+++ Record excerpts

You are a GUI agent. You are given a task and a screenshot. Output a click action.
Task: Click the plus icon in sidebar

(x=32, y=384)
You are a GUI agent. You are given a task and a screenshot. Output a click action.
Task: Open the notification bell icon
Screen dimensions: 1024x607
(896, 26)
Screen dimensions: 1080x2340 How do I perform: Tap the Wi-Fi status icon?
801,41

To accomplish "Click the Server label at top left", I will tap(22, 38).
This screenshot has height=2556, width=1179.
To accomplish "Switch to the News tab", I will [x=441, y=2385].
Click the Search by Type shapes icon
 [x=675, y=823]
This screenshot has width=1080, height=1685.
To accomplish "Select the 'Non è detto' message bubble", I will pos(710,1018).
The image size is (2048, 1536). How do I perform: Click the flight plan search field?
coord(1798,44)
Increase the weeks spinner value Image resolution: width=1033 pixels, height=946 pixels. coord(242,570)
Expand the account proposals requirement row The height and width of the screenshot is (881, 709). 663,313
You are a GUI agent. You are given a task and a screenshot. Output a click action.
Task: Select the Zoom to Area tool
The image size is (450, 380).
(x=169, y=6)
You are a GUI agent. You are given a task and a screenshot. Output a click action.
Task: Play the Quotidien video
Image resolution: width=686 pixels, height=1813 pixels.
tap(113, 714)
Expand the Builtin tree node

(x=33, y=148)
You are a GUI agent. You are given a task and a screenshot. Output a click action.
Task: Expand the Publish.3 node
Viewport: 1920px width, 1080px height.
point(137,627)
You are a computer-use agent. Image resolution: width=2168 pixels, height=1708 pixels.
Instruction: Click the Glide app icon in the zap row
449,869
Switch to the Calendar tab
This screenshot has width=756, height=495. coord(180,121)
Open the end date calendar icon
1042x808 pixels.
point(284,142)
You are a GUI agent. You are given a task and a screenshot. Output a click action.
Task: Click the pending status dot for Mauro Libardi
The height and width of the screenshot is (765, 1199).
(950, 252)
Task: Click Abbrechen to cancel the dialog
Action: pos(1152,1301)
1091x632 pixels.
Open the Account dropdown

++++++

- **Description of the task**: Revise the data from its start through the line containing "point(284,142)", swapping "GUI agent" for "UI agent" and leaving everything else as it is. Give only those lines.

- **Expected answer**:
You are a UI agent. You are given a task and a screenshot. Output a click action.
Task: Click the plus icon in sidebar

(x=32, y=384)
You are a UI agent. You are given a task and a screenshot. Output a click action.
Task: Open the notification bell icon
Screen dimensions: 1024x607
(896, 26)
Screen dimensions: 1080x2340 How do I perform: Tap the Wi-Fi status icon?
801,41

To accomplish "Click the Server label at top left", I will tap(22, 38).
This screenshot has height=2556, width=1179.
To accomplish "Switch to the News tab", I will [x=441, y=2385].
Click the Search by Type shapes icon
 [x=675, y=823]
This screenshot has width=1080, height=1685.
To accomplish "Select the 'Non è detto' message bubble", I will pos(710,1018).
The image size is (2048, 1536). How do I perform: Click the flight plan search field?
coord(1798,44)
Increase the weeks spinner value Image resolution: width=1033 pixels, height=946 pixels. coord(242,570)
Expand the account proposals requirement row The height and width of the screenshot is (881, 709). 663,313
You are a UI agent. You are given a task and a screenshot. Output a click action.
Task: Select the Zoom to Area tool
The image size is (450, 380).
(x=169, y=6)
You are a UI agent. You are given a task and a screenshot. Output a click action.
Task: Play the Quotidien video
Image resolution: width=686 pixels, height=1813 pixels.
tap(113, 714)
Expand the Builtin tree node

(x=33, y=148)
You are a UI agent. You are given a task and a screenshot. Output a click action.
Task: Expand the Publish.3 node
Viewport: 1920px width, 1080px height.
point(137,627)
You are a computer-use agent. Image resolution: width=2168 pixels, height=1708 pixels.
Instruction: Click the Glide app icon in the zap row
449,869
Switch to the Calendar tab
This screenshot has width=756, height=495. coord(180,121)
Open the end date calendar icon
1042x808 pixels.
point(284,142)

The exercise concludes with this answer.